▶ **What the task requires**: Lift out each line of the data that holds "this".

▶ **Material supplied**:
=== Section Start ===

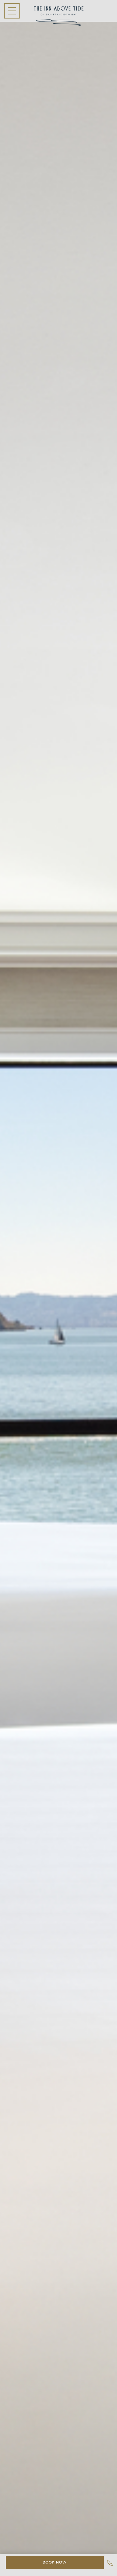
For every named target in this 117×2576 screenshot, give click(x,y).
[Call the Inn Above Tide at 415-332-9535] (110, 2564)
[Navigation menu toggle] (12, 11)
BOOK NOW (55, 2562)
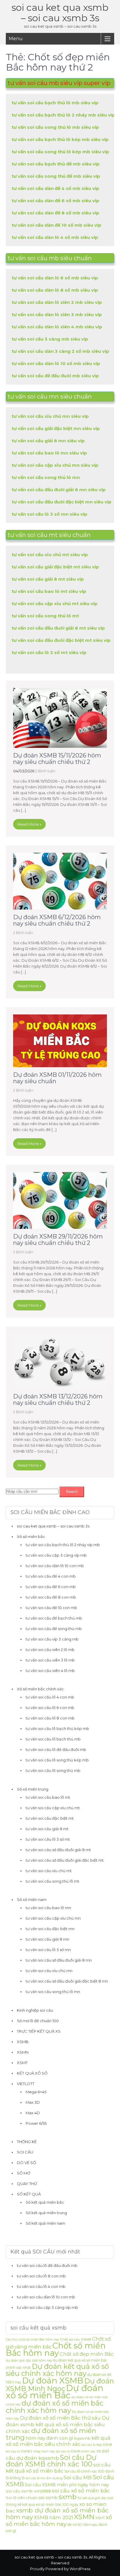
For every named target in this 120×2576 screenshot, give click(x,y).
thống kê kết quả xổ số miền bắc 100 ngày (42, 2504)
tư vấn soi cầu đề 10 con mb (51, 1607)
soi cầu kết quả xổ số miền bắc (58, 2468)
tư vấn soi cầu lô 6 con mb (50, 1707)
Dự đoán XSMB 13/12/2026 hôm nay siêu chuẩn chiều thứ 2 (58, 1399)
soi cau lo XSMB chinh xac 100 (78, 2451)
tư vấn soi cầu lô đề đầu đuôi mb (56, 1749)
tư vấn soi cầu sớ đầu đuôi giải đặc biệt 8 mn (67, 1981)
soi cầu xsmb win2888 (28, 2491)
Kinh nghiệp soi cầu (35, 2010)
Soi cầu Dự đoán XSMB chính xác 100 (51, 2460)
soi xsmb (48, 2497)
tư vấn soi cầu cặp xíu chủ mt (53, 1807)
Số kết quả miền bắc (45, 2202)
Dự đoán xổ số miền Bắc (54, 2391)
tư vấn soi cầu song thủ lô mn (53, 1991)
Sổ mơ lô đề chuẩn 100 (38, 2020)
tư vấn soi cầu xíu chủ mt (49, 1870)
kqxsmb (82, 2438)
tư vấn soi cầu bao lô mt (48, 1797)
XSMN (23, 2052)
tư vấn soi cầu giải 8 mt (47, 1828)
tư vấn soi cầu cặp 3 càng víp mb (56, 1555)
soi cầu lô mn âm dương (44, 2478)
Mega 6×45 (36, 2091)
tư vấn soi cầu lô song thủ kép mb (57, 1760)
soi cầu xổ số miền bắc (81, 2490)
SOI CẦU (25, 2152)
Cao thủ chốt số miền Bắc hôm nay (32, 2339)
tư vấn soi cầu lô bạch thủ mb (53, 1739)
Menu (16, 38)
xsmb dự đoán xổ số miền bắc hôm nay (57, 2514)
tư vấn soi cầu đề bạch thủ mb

=== Section End ===

▶ **Solved exercise**:
For every named target in this 117×2576 screenshot, give click(x,y).
For every named target in this 120×2576 screenshot, give click(x,y).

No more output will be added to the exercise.